The new terminal, designed by Deerns Group, will have 5 gates (no jetbridges). Its design will let light pass through, creating an open space. It will also have photovoltaic panels on its roof to power the airport and will be built using entirely sustainable materials. The airport will have 8 parking spaces for aircraft and a plaza at the terminal's entrance.

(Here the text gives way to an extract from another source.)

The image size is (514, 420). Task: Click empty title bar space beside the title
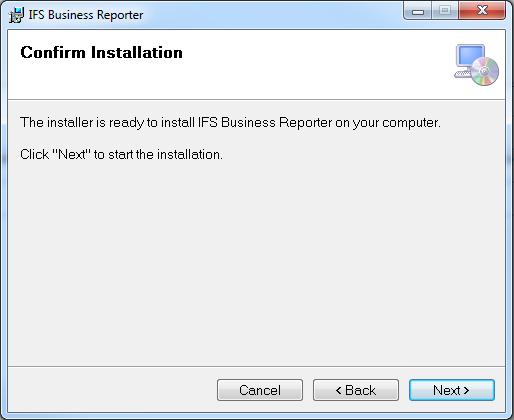273,15
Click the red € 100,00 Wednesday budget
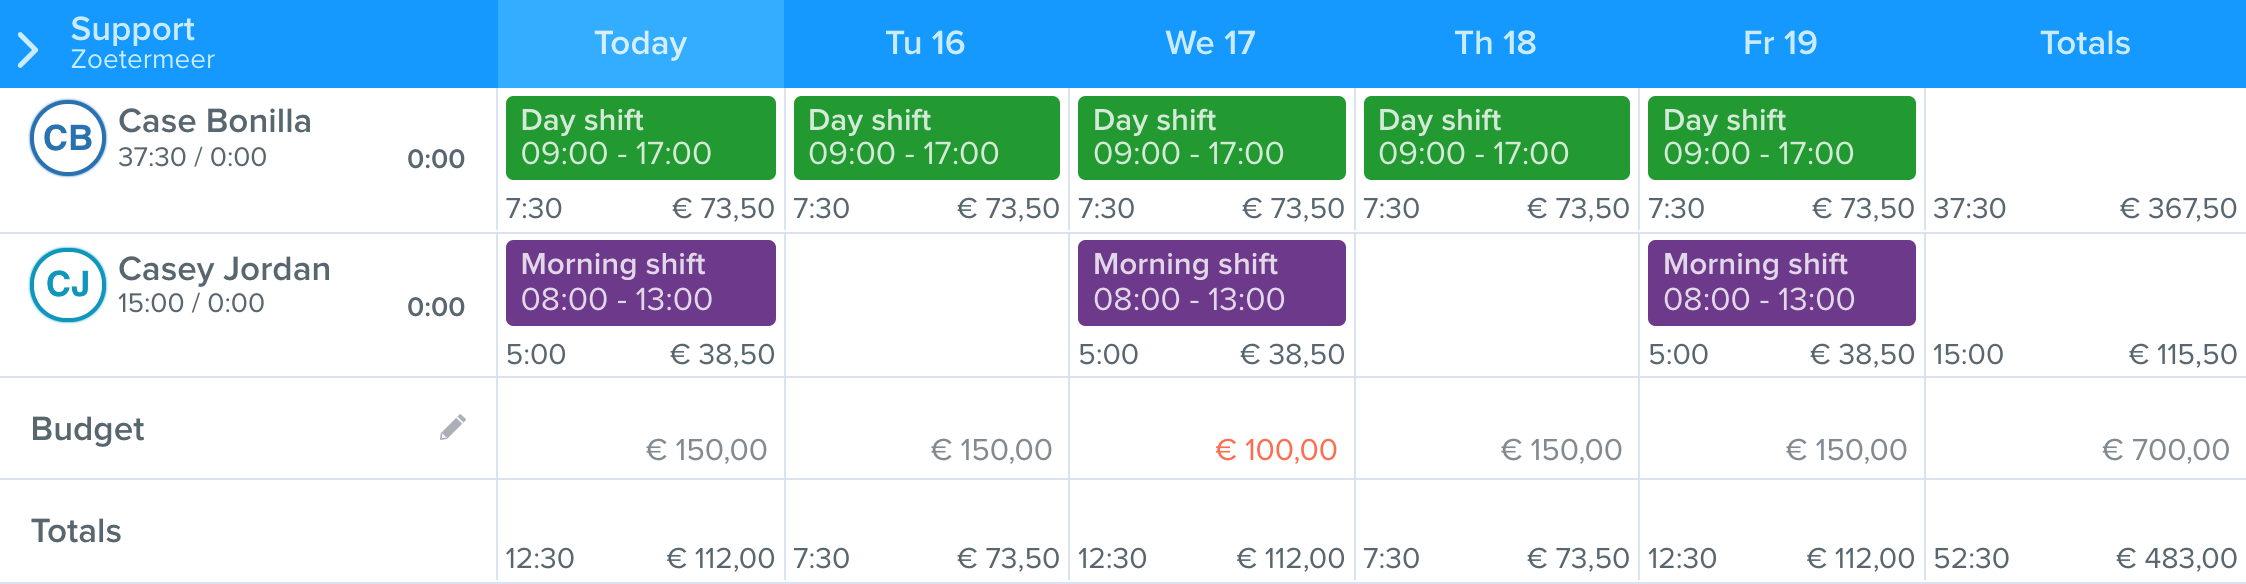Screen dimensions: 2246x584 point(1276,450)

==Airlines and destinations==
The following airlines operate regular scheduled services at Salerno:

| Airlines | Destinations |
|---|---|
| Aeroitalia | Genoa, Milan–Malpensa, Trieste, Turin Seasonal: Ibiza, Mykonos, Palma de Mallorca, Santorini |
| Air Horizont | Seasonal charter: Rhodes, Zakynthos |
| Ryanair | Bergamo, Vienna Seasonal: Charleroi, London–Stansted |
| Luxair | Seasonal: Luxembourg (begins 1 November 2026) |
| Volotea | Seasonal: Lyon, Nantes |

==Statistics==

| Year | Movements | Variation % | Passengers | Variation % |
|---|---|---|---|---|
| 2008 | 588 | Steady | 18,067 | Steady |
| 2009 | 469 | −20.24 | 3,968 | −78.04 |
| 2010 | 1,049 | +123.67 | 5,163 | +30.12 |
| 2011 | 2,644 | +152.05 | 24,631 | +377.07 |
| 2012 | 1,553 | −41.26 | 8,797 | −64.28 |
| 2013 | 826 | −46,81 | 2,009 | −77,16 |
| 2014 | 832 | +0,7 | 2,245 | +11,07 |
| 2015 | 695 | −16,47 | 1,612 | −28,20 |
| 2016 | 142 | −79,57 | 2,923 | +81,33 |
| 2017 | 140 | −1,4 | 3,028 | +3,6 |
| 2018 | 4 | −97,1 | 141 | −95,3 |
| 2019 | N/A | N/A | N/A | N/A |
| 2020 | 4 728 | Steady | 11 295 | Steady |
| 2021 | 1 054 | −77,7 | 1 280 | −89,3 |
| 2022 | 275 | −73,9 | 0 | −100 |
| 2023 | 310 | +12,7 | 0 | Steady |
| 2024 | 3 170 | +922,58 | 179 123 | Steady |
| 2025 | 6 360 | +100,6 | 380 606 | +112,5 |
| Total | 21 965 |  | 446 590 |  |

==Transport==
===Road===
The airport can be reached via the Autostrada A2 SA-RC, exit Montecorvino Pugliano - Pontecagnano Sud as well as via the Tangenziale di Salerno, SS 18 "Pontecagnano" exit or SP 417 "Aversana" exits and the Strada statale 18 Tirrena Inferiore. Taxis are available with a fixed fee towards Salerno, there are also 150 free parking spaces in front of the terminal.

===Public transport===
A special express coach (Salerno Airlink) as well as Line 8 of the local bus company CSTP connect the airport with Salerno. The nearest train stations are Salerno and Pontecagnano Faiano. An extension of the Salerno metropolitan railway service to the airport is also in planning stages.